Congenital central hypoventilation syndrome: PHOX2B genotype determines risk for sudden death

Abstract

Objective Children with Congenital Central Hypoventilation Syndrome (CCHS) have cardiovascular symptoms consistent with the autonomic nervous system dysregulation/dysfunction (ANSD) phenotype. We hypothesized that children with CCHS would have a relationship between PHOX2B genotype and two clinically applicable cardiovascular measures of ANSD: duration of longest r‐r interval and longest corrected QT interval (QTc). Materials and Methods We studied 501 days of Holter recordings from 39 individuals with PHOX2B mutation‐confirmed CCHS, and analyzed longest r‐r and QTc intervals with respect to PHOX2B genotype. Results We determined that longest r‐r interval varied by genotype (P = 0.001), with a positive correlation between repeat number and longest r‐r interval duration (P = 0.0007).
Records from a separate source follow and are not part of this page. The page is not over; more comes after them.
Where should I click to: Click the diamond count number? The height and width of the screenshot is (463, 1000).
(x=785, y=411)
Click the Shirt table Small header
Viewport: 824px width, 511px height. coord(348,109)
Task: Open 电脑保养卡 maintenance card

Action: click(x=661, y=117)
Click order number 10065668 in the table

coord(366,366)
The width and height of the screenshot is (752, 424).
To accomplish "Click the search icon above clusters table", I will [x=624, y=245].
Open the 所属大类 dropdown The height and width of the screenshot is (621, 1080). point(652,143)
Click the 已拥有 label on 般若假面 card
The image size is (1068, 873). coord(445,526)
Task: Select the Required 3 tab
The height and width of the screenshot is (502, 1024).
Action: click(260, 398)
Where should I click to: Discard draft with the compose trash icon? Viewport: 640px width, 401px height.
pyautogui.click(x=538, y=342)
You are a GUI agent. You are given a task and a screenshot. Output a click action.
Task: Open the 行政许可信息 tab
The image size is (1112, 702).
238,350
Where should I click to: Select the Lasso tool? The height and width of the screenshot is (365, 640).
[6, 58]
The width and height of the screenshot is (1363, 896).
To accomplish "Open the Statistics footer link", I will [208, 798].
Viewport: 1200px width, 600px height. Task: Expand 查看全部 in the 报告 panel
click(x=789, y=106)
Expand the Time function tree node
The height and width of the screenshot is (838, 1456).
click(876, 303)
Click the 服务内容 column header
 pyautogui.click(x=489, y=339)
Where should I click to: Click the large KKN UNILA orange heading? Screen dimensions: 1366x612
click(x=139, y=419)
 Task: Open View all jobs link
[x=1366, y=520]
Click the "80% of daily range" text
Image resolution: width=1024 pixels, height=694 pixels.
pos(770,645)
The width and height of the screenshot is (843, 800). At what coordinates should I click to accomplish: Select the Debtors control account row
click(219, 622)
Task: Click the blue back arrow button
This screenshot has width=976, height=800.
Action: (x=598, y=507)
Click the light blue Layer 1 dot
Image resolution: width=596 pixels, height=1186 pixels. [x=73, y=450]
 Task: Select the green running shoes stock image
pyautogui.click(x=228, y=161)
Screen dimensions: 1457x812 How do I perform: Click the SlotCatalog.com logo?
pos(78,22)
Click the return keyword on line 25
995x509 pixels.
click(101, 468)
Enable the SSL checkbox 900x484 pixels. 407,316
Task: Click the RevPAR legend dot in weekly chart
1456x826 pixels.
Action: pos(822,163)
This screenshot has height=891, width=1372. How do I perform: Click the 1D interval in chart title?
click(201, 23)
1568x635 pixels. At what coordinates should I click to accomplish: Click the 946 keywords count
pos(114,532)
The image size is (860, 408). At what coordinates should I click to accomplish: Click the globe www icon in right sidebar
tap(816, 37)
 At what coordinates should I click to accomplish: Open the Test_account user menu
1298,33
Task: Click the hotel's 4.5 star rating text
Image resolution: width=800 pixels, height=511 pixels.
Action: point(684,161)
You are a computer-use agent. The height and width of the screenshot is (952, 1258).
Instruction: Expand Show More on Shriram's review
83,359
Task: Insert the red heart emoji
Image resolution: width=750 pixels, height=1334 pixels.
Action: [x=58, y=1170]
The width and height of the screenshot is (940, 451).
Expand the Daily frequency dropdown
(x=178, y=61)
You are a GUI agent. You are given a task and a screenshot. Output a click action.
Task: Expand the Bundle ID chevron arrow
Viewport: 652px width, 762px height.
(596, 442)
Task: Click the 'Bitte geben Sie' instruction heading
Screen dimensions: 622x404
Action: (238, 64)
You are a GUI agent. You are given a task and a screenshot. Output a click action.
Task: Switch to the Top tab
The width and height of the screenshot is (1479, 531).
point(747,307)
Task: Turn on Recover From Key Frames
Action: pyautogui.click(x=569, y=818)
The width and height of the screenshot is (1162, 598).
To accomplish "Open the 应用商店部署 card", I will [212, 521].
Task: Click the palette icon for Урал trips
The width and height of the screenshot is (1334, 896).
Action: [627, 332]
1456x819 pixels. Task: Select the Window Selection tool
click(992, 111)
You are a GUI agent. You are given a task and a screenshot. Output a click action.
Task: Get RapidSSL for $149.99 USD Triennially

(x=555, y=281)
Number of children with a longest r‐r interval value ≥3 sec varied by genotype (P < 0.0001): 0% with the 20/25 genotype, 19% with the 20/26 genotype, and 83% with the 20/27 genotype. Though longest QTc interval did not vary by genotype (P = 0.09), all children with CCHS had at least one Holter with a QTc interval >450 msec, and percent of time with QTc >450 msec exceeded published values. The proportion of subjects who received a cardiac pacemaker due to prolonged r‐r interval was greater for the children with the 20/27 genotype (67%) than the 20/25 (0%) or 20/26 genotype (25%) (P = 0.01). Among three children who did not receive a cardiac pacemaker, but who had r‐r intervals ≥3 sec, two died suddenly. Conclusions These results confirm a disturbance of cardiac autonomic regulation in CCHS, indicate that PHOX2B genotype is related to the severity of dysregulation, predict the need for cardiac pacemaker, and offer the clinician the potential to avert sudden death. Pediatr Pulmonol. 2008; 43:77–86.